[Collection entries]
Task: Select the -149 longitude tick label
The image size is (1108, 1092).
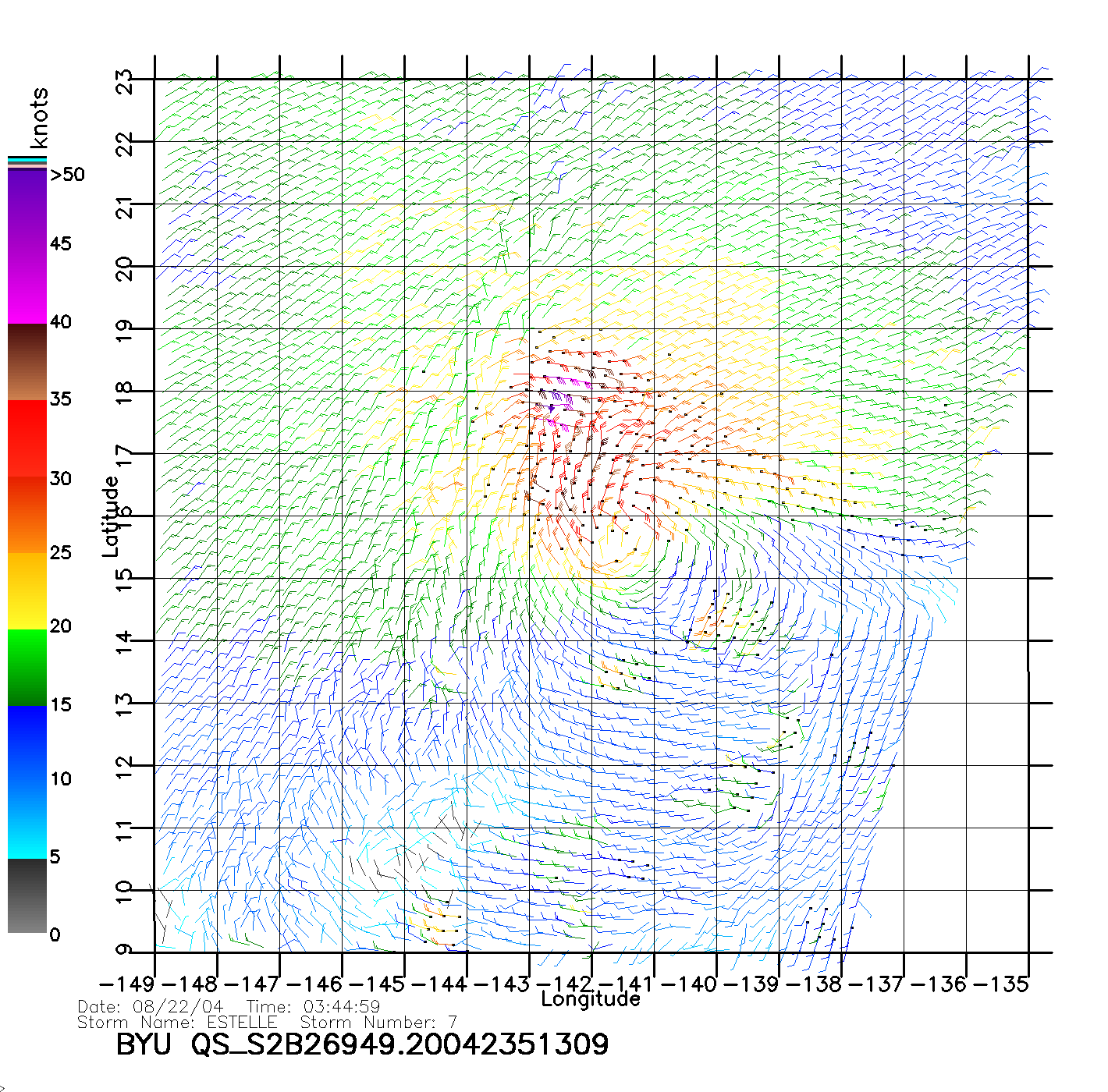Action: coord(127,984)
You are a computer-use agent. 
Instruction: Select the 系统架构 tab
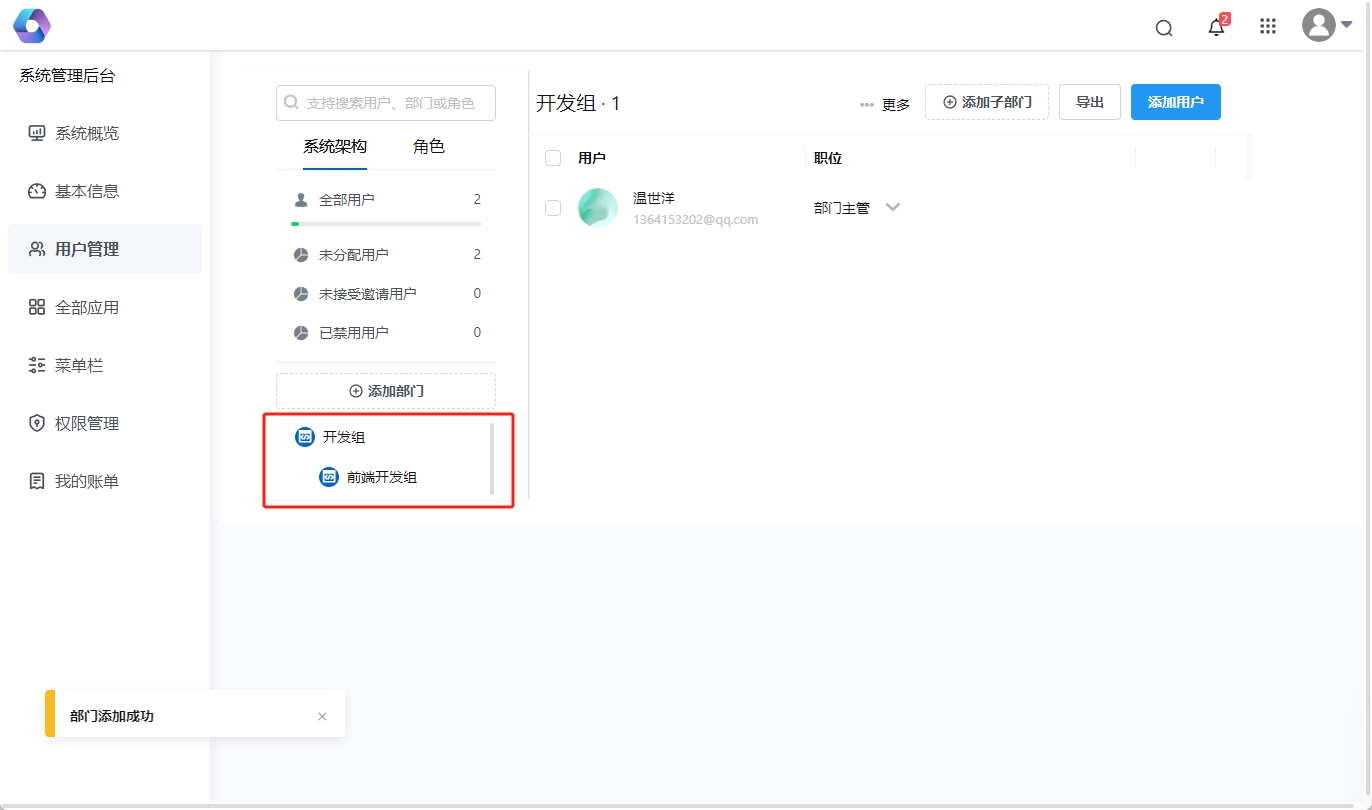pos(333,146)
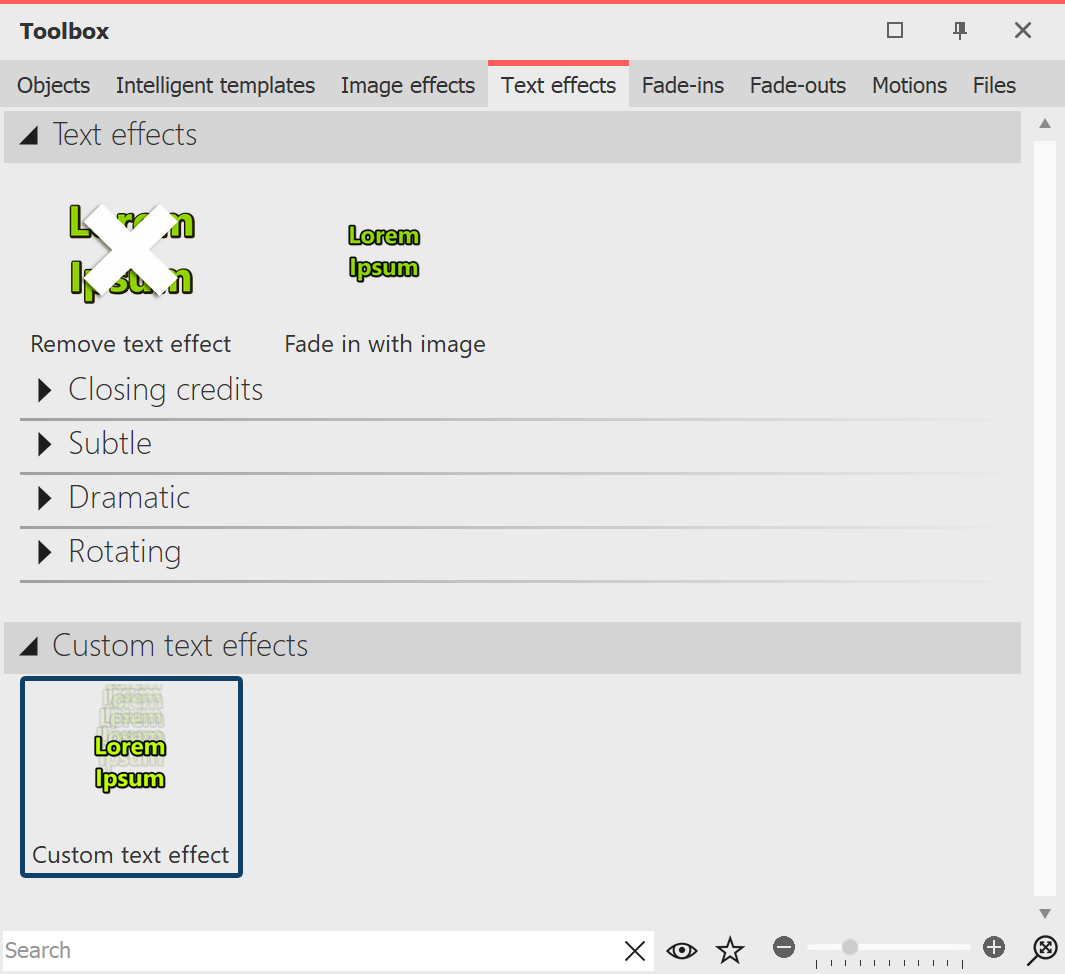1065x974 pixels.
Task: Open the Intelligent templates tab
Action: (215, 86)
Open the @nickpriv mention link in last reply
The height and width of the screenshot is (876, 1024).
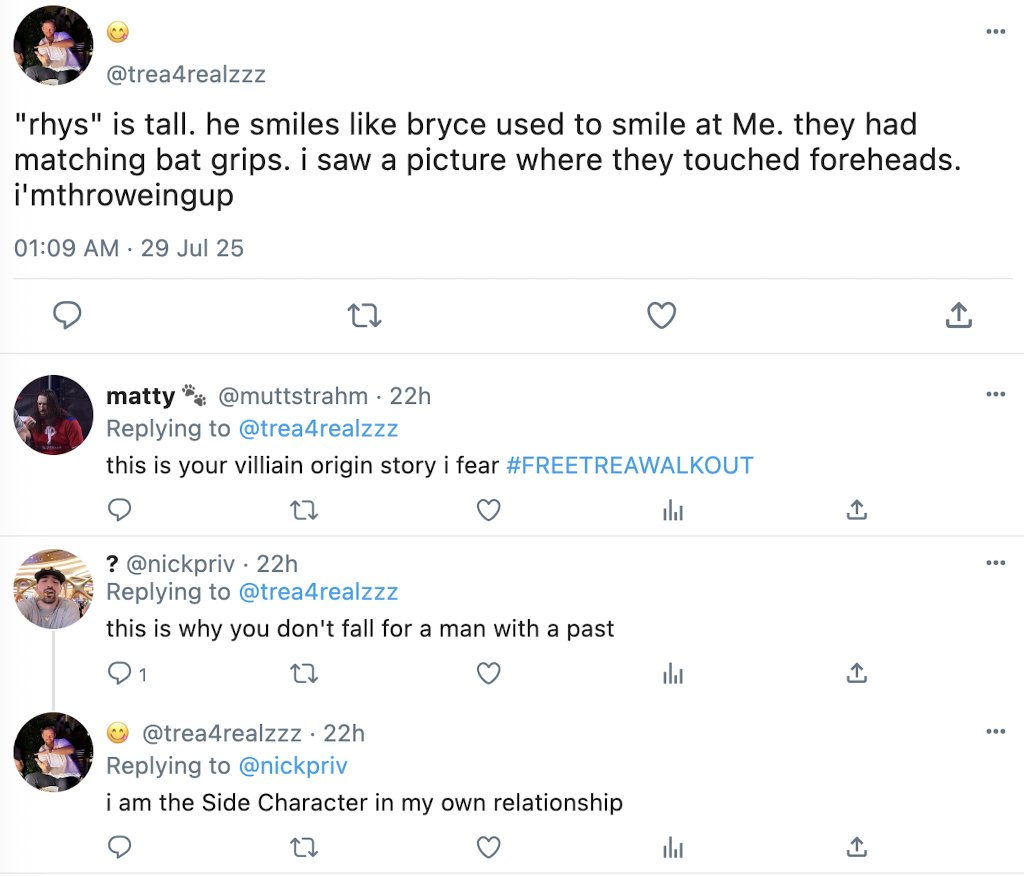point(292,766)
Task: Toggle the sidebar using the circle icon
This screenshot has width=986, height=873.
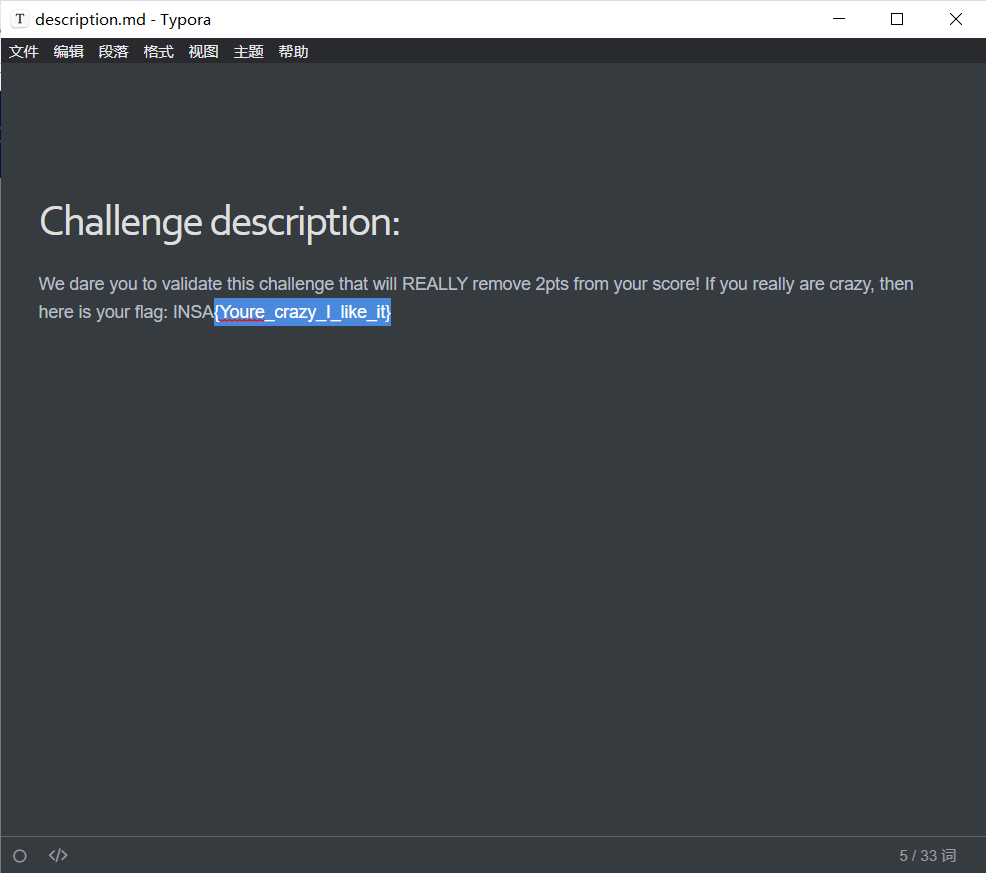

Your objective:
Without the pictures, give back every record precisely as shown.

Exercise output:
Task: Select the -149 longitude tick label
The image size is (1108, 1092).
Action: coord(127,984)
You are a computer-use agent. 
Instruction: Select the 系统架构 tab
pos(333,146)
1065x974 pixels.
Task: Open the Intelligent templates tab
Action: (215, 86)
Open the @nickpriv mention link in last reply
The height and width of the screenshot is (876, 1024).
point(292,766)
Task: Toggle the sidebar using the circle icon
This screenshot has width=986, height=873.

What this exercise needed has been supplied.